The Johnson government is more concerned about how many people have heard of ‘R’, if more of the public want to wear face coverings in shops; whether people are comfortable about relaxing the two-meter social distancing rule, or about sending their children back to school than they are about the actual science or recommendations from the scientific organisations set up to advise government officials.

The car-crash has revealed something else to the Johnson team of public relations. The general public is now moving to a stage where more than 50 per cent are now becoming traumatised by the knowledge that at least 40,000 people are to die in phase one of the pandemic and that phase two might be as bad.

There are some “libertarians in the party who want us to say that it must be up to any individual to decide their own risk and take part in the economy as they want,'” one influential backbencher and former Cabinet minister said. But “the bulk of the party recognizes the public has been through a very bitter experience and wouldn’t thank us if we relaxed too quickly.”

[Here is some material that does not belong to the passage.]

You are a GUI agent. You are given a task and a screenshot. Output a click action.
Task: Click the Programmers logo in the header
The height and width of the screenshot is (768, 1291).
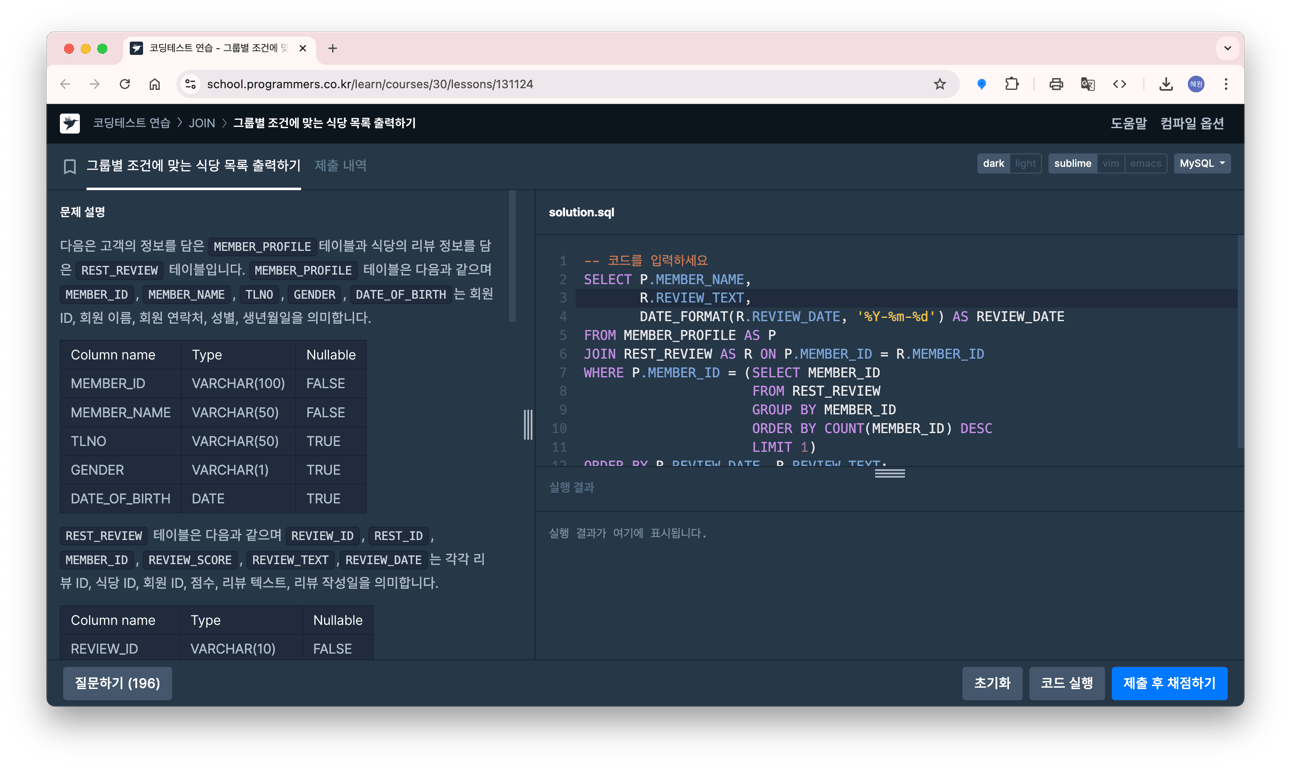click(69, 123)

One senior Tory has said – “People have got to get their heads around the fact that the government is no longer going to be able to tell them exactly what to do. They are going to have to have agency and apply common sense. It stands to reason we’ve got to trust people.”

 

Johnson’s lack of knowledge, dislike of detail, reluctance for hard work and lack of ability at the despatch box may have worked against Corbyn but it is now irritating senior Tories, big donors and people like Rupert Murdoch 

 

That’s all very well, but the thinking is that when 50,000 people are officially recorded as having died from Covid, public opinion will reverse, especially if the lockdown is proven to have been lifted to early.

The deliberate manufacture of confusion is no better explained than this. “The truth is that people really understand the message, people understand what ‘Stay Alert’ means.” This is what Health Secretary Matt Hancock told BBC Radio 4’s “Today” program last Tuesday. However, the government knew that only 30 per cent (govdocs pdf) of the public understood it.

Johnson, in his ‘Stay Alert’ speech on Sunday was explicit that it was in the hands of the people to bring the alert level down.  The message was reinforced by a graphic that was aired by every braodcaster in the land.  “As we go, everyone will have a role to play in keeping the R down. By staying alert and following the rules.

The general public is to be blamed for the second wave death count, which may or may not be as bad as the first. That is what everyone is being prepared for. They are effectively being told to ‘take back control.’ In the meantime, Tory hardliners are getting fed up with Boris Johnson. There are rumours in the corridors of power that if things get any worse in the eyes of the public, they will wait and jettison a leader who would have failed when facing a convincing opposition figurehead in the shape of a forensic and intelligent new leader – Keir Starmer. Johnson’s lack of knowledge, dislike of detail, reluctance for hard work and lack of ability at the despatch box may have worked against Corbyn but it is now irritating senior Tories, big donors and people like Rupert Murdoch.